Network Neutrality v. Regulatory Responsibility

Posted by Barlow Keener

The Comcast net neutrality order was rejected and returned to the FCC by the D.C. Court of Appeals in April 2010.  The order, as we all know, focuses on the FCC’s attempted regulation of a cable company’s Internet network management practice.  Comcast and cable providers were pleased with the outcome as these providers know just how difficult it is to manage the data passing through their routers and switches.  Fred Goldstein at Ionary.com has an excellent discussion on the Internet management issues (Layer 3) faced by the cable industry.  Regulating Transmission Facilitiesthe flow of Internet data is regulating content.  However, regulating the competitive rights relating to the last mile wire, the wire which you can see on the pole outside your house and known as the "transmission" facility, is the job of the FCC.  The court told the FCC that it had no "express" statutory authority to regulate the Internet but that the FCC did have statutory authority to regulate the transmission facility.

Unlike the cable industry, the FCC and network neutrality advocates were not so happy with the court’s decision.  Susan Crawford argued in a NYT Op-Ed  that the FCC "can regain its authority to pursue both network neutrality and widespread access to broadband by formally relabeling Internet access services as “telecommunications services,” rather than “information services,” as they are called now."   However, Tim Wu and Susan Crawford subsequently proposed in a recent letter that the FCC reclassify "the transmission portion of high-speed Internet access" and "simply state that transport services should be subject to non-discrimination and interconnection requirements."  As explained below, the requirement that transmission facilities be sold on a wholesale basis to ISPs should be restored but limited to the "last mile." The monopoly power of the transmission facility is primarily in the last mile to the consumer’s home.  Limitations on the wholesale requirements of the transmission facility should be limited in a similar fashion to how DSL line sharing of the copper loop was limited (Sec 251) or ISP use of aggregated DSL (Sec. 202).   Of course, providing a  wholesale service of last mile GPON fiber at Layer 1/2 using would be difficult but far from impossible.  

The Third Way. Shortly after the appeals court order, FCC Chairman Genachowski responded to the setback. He presented what some may view as a strange but creative regulatory method of addressing the loss which was labeled "The Third Way." Basically, The Third Way attempts to classify "Internet access service" as a regulated activity ("telecommunications") and then use "forbearance" as a legal device to carve out regulation for those matters like the Universal Service Fund. FCC General Counsel Austin Schlick provides a good discussion on what the Third Wave means in this recent BroadbandUS.tv video interview.   Many have warned, including Commissioner Copps with his "forbearance binge" statement, that the reclassification approach to simply to satisfy the D.C. appeals court’s need to tie Title I ancillary regulation to more than statutory "policy" contained in Title II (telecommunications) could lead to more trouble than expected.  
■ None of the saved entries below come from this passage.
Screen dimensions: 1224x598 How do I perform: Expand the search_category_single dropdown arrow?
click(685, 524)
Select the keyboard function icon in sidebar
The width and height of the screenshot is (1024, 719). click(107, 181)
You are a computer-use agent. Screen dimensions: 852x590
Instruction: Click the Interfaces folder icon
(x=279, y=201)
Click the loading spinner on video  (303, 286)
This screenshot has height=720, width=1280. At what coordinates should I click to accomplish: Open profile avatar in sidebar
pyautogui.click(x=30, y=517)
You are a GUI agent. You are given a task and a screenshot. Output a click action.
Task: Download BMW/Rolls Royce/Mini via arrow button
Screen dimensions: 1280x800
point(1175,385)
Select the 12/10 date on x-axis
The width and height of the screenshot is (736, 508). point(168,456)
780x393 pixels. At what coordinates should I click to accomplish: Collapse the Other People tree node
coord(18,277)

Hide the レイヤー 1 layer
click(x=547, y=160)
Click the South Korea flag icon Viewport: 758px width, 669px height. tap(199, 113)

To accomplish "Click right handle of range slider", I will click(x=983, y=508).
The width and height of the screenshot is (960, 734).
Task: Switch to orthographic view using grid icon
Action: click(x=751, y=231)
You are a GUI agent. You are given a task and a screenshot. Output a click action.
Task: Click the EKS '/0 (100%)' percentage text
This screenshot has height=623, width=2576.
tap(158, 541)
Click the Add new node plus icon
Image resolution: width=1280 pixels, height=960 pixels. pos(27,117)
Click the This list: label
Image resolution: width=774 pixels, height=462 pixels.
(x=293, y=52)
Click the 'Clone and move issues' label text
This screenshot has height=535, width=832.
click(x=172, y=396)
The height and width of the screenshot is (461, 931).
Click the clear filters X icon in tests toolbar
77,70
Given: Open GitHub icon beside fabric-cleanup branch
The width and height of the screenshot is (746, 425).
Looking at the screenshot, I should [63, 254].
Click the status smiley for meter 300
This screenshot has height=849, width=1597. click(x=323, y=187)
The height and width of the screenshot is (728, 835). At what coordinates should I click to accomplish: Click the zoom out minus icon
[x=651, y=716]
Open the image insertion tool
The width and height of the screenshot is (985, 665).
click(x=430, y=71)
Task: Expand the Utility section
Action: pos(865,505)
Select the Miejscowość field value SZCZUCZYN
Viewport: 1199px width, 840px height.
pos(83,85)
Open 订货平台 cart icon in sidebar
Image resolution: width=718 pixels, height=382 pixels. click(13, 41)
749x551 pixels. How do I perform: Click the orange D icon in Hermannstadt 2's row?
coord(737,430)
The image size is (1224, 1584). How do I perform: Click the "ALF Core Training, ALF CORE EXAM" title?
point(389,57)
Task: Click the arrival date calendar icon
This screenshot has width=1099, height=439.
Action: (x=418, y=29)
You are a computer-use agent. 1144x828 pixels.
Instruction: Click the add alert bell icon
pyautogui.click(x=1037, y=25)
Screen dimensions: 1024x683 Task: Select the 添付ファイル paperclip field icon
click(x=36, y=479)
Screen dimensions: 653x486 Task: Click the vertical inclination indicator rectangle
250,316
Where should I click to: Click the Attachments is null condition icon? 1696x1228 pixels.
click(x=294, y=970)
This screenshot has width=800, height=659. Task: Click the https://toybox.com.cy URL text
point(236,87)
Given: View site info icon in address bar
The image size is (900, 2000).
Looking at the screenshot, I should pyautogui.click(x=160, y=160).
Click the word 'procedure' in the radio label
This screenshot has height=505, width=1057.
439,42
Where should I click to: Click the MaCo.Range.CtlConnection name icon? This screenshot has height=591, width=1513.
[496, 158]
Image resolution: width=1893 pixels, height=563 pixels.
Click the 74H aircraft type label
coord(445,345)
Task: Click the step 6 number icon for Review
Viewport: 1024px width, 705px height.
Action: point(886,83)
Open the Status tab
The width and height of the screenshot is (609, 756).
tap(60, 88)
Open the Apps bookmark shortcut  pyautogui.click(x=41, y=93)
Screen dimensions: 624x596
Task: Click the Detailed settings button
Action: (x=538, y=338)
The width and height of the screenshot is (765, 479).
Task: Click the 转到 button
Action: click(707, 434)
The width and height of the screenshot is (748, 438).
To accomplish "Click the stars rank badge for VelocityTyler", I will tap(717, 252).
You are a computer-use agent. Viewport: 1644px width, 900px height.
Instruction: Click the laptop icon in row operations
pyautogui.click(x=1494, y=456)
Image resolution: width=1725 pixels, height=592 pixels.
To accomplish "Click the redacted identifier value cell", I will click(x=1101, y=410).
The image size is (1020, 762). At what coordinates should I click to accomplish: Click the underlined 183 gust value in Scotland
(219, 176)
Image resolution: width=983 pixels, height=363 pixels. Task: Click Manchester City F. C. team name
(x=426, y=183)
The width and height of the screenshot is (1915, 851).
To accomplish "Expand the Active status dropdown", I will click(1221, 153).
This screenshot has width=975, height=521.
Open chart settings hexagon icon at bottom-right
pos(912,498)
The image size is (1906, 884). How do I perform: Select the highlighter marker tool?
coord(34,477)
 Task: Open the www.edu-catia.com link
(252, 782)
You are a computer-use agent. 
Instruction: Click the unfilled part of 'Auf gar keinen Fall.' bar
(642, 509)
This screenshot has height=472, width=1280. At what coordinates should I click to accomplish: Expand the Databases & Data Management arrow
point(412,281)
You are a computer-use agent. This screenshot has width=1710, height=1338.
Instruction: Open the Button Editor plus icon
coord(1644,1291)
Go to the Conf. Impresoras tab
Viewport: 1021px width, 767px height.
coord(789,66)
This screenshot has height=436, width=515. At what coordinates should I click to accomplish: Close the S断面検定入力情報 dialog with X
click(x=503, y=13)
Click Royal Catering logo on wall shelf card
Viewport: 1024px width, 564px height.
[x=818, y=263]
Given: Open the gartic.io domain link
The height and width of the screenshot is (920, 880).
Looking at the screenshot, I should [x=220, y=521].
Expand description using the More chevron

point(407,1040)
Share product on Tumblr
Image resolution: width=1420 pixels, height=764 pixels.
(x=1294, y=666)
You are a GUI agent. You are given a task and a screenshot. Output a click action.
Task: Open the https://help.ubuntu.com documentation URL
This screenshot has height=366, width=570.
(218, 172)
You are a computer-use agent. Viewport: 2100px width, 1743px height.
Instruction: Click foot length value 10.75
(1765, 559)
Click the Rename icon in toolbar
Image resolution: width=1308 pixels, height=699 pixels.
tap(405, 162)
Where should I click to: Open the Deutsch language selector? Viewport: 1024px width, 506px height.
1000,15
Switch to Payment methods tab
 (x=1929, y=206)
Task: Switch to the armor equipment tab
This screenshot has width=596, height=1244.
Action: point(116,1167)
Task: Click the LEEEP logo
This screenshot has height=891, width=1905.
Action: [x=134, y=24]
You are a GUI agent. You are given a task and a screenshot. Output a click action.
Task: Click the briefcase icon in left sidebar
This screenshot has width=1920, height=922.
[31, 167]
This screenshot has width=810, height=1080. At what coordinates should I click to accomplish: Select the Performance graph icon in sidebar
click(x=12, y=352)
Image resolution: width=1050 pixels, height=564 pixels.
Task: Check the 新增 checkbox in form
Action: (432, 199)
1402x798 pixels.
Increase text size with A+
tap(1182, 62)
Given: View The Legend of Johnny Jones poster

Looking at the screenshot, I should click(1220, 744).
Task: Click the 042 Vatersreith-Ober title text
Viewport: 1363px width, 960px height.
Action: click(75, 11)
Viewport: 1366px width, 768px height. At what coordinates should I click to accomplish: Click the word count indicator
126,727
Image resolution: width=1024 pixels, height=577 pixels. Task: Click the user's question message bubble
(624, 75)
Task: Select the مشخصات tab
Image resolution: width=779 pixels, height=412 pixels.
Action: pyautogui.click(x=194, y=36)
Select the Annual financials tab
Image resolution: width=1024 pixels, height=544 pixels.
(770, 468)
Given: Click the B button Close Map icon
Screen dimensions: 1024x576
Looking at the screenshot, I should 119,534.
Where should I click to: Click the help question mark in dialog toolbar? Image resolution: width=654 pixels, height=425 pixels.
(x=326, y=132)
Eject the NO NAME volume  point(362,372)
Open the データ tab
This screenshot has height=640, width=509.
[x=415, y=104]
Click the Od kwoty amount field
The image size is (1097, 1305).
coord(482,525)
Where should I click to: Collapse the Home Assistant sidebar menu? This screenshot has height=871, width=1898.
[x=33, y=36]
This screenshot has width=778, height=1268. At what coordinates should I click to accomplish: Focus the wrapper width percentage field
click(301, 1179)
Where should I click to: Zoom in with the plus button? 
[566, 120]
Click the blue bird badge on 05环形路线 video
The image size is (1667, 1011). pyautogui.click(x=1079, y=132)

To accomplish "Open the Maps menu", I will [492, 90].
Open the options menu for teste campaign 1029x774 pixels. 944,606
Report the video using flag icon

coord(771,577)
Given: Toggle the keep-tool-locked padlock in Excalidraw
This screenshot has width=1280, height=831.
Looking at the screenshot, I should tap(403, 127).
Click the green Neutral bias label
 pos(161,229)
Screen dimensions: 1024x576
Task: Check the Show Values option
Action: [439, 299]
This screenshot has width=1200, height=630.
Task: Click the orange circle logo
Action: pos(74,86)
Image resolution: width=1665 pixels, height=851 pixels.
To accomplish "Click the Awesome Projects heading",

One might question, as we know the FCC has, the appeals court decision.  The Title II section cited by the FCC as "express" authority for network neutrality states that “[i]t is the policy of the United States . . . to promote the continued development of the Nipton CAInternet and other interactive computer services” and “to encourage the development of technologies which maximize user control over what information is received by individuals, families, and schools who use the Internet.”  The lawmaker who drafted the Title II section might disagree with the court and conclude that it was the court making law, not Congress.  If Section 230(b) does not provide the express link to statutory authority and "arguably delegate regulatory authority", then what new legislative language will work? Congress will be careful in the future to not include the word "policy" in the statute.  The FCC’s Brief, contrary to the Court’s decision, spoke to the common sense of the decision maker, stating: “The operative provisions of statutes are those which declare the legislative will.”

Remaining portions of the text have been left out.